• _Your task_
Gather every line of the records below that contains the word "search", and copy each one in full.

• _Supplied records_
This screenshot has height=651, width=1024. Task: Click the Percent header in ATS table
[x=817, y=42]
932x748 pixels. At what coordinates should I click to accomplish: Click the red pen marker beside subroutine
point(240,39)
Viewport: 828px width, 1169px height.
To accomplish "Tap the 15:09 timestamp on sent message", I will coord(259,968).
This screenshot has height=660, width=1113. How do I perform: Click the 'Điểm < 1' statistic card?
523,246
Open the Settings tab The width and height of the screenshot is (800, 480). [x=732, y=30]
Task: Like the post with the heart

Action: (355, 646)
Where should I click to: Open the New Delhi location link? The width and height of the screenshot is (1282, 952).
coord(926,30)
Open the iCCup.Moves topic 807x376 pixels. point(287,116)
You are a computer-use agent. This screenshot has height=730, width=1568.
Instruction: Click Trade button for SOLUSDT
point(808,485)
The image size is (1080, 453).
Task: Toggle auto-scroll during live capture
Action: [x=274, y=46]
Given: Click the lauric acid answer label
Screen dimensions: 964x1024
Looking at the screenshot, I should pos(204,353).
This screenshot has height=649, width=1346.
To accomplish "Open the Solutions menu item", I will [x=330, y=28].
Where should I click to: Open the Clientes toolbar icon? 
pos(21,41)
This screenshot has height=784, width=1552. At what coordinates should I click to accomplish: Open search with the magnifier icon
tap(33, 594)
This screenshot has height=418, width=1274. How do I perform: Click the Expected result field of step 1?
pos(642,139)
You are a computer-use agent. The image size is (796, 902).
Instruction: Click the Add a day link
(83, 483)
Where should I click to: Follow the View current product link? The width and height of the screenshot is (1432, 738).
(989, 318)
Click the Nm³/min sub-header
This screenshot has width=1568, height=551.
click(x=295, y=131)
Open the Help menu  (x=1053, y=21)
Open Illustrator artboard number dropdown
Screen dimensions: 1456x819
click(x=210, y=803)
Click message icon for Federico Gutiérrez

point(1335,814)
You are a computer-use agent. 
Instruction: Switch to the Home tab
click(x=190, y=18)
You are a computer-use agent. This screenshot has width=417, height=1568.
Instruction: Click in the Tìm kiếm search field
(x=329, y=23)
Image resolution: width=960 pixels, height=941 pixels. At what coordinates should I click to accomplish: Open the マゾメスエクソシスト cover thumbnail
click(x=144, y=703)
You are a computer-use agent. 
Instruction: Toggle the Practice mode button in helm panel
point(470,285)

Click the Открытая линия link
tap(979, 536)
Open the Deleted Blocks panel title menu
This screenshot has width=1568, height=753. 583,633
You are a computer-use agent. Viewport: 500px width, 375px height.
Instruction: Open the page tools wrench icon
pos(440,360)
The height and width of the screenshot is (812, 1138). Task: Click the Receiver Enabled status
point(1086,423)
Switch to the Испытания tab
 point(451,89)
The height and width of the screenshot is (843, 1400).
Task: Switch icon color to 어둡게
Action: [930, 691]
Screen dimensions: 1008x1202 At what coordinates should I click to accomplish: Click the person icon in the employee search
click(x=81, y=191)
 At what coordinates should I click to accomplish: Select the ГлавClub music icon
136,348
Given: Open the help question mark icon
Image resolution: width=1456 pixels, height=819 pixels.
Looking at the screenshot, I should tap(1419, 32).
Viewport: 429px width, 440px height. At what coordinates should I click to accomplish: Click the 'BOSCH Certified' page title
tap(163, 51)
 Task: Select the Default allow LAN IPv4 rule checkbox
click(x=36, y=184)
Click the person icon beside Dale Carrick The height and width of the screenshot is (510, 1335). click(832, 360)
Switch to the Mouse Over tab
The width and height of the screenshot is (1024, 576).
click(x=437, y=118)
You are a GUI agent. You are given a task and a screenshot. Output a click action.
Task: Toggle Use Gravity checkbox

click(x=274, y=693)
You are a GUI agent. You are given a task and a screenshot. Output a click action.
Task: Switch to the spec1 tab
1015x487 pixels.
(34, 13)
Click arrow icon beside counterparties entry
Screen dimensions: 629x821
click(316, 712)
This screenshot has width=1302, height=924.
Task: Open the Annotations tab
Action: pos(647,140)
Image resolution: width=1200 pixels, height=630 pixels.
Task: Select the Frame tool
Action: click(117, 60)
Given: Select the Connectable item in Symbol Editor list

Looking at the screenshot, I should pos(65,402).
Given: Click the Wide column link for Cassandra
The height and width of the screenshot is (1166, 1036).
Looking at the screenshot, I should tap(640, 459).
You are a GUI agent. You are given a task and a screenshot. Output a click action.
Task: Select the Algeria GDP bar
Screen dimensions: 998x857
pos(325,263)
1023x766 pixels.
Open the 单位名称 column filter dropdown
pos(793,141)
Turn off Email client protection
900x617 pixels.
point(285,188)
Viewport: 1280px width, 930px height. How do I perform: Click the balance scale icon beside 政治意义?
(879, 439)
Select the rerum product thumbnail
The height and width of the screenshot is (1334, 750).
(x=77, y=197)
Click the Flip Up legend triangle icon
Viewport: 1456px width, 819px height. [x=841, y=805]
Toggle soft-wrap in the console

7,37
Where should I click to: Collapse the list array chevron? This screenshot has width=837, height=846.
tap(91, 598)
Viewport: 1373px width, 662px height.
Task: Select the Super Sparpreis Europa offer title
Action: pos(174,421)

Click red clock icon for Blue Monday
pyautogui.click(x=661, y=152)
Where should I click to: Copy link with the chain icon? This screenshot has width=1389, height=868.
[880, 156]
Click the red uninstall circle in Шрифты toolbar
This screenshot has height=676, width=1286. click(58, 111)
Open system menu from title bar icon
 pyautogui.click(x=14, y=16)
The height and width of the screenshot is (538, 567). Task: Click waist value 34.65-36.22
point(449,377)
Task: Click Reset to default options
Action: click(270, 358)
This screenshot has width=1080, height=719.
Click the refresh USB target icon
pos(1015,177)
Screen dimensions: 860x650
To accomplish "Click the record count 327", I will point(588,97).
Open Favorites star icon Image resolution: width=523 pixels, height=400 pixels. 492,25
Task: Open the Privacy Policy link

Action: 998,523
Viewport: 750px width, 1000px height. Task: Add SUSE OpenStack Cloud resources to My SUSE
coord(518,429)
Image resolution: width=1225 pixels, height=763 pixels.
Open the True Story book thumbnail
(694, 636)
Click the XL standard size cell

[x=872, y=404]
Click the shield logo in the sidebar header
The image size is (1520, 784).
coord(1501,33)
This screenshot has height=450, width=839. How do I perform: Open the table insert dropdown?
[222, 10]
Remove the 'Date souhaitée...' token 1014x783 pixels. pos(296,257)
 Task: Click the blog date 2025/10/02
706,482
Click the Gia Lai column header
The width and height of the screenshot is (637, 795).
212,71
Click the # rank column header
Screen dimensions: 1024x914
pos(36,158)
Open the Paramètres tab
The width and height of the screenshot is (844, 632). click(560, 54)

• _Solution_
This screenshot has height=784, width=1552. At what coordinates should I click to accomplish: Open search with the magnifier icon
Instruction: Click in the Tìm kiếm search field
Screen dimensions: 1008x1202 At what coordinates should I click to accomplish: Click the person icon in the employee search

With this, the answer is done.